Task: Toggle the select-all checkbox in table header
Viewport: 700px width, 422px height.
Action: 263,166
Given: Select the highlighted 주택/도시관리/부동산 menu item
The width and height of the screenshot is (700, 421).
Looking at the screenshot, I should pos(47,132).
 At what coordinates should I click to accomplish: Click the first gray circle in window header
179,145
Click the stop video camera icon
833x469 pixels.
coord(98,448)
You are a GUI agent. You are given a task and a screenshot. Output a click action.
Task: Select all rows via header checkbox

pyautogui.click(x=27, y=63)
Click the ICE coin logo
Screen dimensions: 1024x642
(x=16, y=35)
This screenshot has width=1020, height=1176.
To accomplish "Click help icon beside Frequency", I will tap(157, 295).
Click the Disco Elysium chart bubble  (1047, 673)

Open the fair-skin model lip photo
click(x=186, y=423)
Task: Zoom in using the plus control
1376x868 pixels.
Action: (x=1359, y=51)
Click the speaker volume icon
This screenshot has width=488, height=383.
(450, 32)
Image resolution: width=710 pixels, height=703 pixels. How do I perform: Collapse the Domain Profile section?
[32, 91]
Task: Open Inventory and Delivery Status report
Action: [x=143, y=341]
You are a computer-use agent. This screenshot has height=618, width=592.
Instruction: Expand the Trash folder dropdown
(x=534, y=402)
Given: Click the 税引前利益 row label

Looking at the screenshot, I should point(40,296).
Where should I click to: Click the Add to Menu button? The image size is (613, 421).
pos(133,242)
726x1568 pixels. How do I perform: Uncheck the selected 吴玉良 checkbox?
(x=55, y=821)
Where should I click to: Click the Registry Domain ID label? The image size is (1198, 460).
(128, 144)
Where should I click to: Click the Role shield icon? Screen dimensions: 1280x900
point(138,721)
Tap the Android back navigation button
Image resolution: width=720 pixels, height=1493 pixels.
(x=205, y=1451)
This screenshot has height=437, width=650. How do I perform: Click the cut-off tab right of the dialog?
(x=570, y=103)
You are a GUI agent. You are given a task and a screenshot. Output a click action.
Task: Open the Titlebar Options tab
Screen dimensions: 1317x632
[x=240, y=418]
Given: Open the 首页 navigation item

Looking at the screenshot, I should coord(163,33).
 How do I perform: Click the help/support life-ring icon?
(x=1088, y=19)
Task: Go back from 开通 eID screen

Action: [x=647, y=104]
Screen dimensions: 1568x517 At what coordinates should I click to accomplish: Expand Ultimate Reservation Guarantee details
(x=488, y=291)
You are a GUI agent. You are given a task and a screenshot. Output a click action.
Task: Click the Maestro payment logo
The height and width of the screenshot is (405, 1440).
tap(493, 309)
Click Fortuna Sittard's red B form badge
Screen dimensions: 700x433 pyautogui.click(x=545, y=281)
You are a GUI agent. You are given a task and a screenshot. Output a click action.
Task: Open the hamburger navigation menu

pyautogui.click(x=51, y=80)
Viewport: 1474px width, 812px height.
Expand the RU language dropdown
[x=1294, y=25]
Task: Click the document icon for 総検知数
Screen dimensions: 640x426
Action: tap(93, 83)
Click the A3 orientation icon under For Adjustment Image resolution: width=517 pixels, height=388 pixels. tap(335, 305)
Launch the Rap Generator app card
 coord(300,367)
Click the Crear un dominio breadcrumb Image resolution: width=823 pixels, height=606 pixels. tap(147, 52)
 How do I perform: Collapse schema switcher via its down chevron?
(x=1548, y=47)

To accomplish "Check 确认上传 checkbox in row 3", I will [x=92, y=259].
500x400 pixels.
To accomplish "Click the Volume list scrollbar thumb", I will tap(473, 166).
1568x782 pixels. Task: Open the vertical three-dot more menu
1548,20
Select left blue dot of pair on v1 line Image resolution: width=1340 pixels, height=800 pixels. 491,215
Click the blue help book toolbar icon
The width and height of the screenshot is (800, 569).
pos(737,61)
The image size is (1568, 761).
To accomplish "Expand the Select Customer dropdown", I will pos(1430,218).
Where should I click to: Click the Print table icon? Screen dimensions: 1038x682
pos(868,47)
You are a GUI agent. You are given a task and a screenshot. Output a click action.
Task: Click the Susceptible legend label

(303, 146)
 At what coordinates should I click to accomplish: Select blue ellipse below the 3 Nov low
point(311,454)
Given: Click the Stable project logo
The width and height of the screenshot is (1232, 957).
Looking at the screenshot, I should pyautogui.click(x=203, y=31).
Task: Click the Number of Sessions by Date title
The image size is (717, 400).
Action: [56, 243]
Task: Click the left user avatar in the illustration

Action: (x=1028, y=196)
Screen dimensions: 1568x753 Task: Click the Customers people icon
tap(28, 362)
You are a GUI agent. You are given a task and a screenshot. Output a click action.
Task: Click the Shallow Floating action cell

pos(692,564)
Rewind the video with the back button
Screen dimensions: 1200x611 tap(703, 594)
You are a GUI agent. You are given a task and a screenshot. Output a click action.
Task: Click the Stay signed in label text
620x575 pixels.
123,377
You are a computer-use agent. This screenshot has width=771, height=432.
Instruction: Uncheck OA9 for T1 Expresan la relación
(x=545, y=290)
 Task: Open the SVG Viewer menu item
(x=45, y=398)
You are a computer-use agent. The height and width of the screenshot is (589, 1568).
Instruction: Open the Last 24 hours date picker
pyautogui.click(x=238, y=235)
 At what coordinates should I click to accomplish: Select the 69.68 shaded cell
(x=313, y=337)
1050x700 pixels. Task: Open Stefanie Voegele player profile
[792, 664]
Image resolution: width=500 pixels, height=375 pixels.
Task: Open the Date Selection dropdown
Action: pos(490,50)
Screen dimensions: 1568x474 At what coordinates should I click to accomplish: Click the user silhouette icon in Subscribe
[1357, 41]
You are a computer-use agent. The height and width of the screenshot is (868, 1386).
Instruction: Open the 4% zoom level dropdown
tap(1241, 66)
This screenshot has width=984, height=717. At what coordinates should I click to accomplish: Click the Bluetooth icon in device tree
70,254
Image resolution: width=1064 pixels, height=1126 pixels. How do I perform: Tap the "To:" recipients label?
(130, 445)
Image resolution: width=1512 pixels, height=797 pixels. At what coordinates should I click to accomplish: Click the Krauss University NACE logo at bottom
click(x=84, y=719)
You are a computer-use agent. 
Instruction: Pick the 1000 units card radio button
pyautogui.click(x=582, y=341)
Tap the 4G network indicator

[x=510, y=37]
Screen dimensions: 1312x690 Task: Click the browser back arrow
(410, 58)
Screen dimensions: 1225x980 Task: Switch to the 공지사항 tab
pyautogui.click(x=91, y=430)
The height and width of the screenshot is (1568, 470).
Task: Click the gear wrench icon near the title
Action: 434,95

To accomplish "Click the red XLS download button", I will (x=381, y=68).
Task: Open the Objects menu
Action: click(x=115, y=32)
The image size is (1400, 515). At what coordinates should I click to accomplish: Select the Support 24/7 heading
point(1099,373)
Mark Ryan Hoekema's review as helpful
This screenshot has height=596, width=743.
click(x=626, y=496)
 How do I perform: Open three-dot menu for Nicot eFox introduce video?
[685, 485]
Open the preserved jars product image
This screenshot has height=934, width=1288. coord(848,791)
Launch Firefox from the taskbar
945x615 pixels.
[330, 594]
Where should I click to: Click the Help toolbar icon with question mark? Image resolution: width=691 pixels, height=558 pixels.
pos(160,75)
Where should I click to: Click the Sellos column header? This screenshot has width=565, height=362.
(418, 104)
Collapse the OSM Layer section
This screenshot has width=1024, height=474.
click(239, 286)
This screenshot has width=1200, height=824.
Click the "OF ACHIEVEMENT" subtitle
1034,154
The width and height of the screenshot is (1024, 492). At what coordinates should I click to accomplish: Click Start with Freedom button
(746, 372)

* _WHAT TO DO_
The answer must consist of every line from the listing above that includes the word "computer".

* _ANSWER TO THE PROBLEM_
You are a computer-use agent. This screenshot has height=618, width=592.
You are a computer-use agent. This screenshot has width=771, height=432.
You are a computer-use agent. The height and width of the screenshot is (589, 1568).
You are a computer-use agent. The height and width of the screenshot is (868, 1386).
You are a computer-use agent. 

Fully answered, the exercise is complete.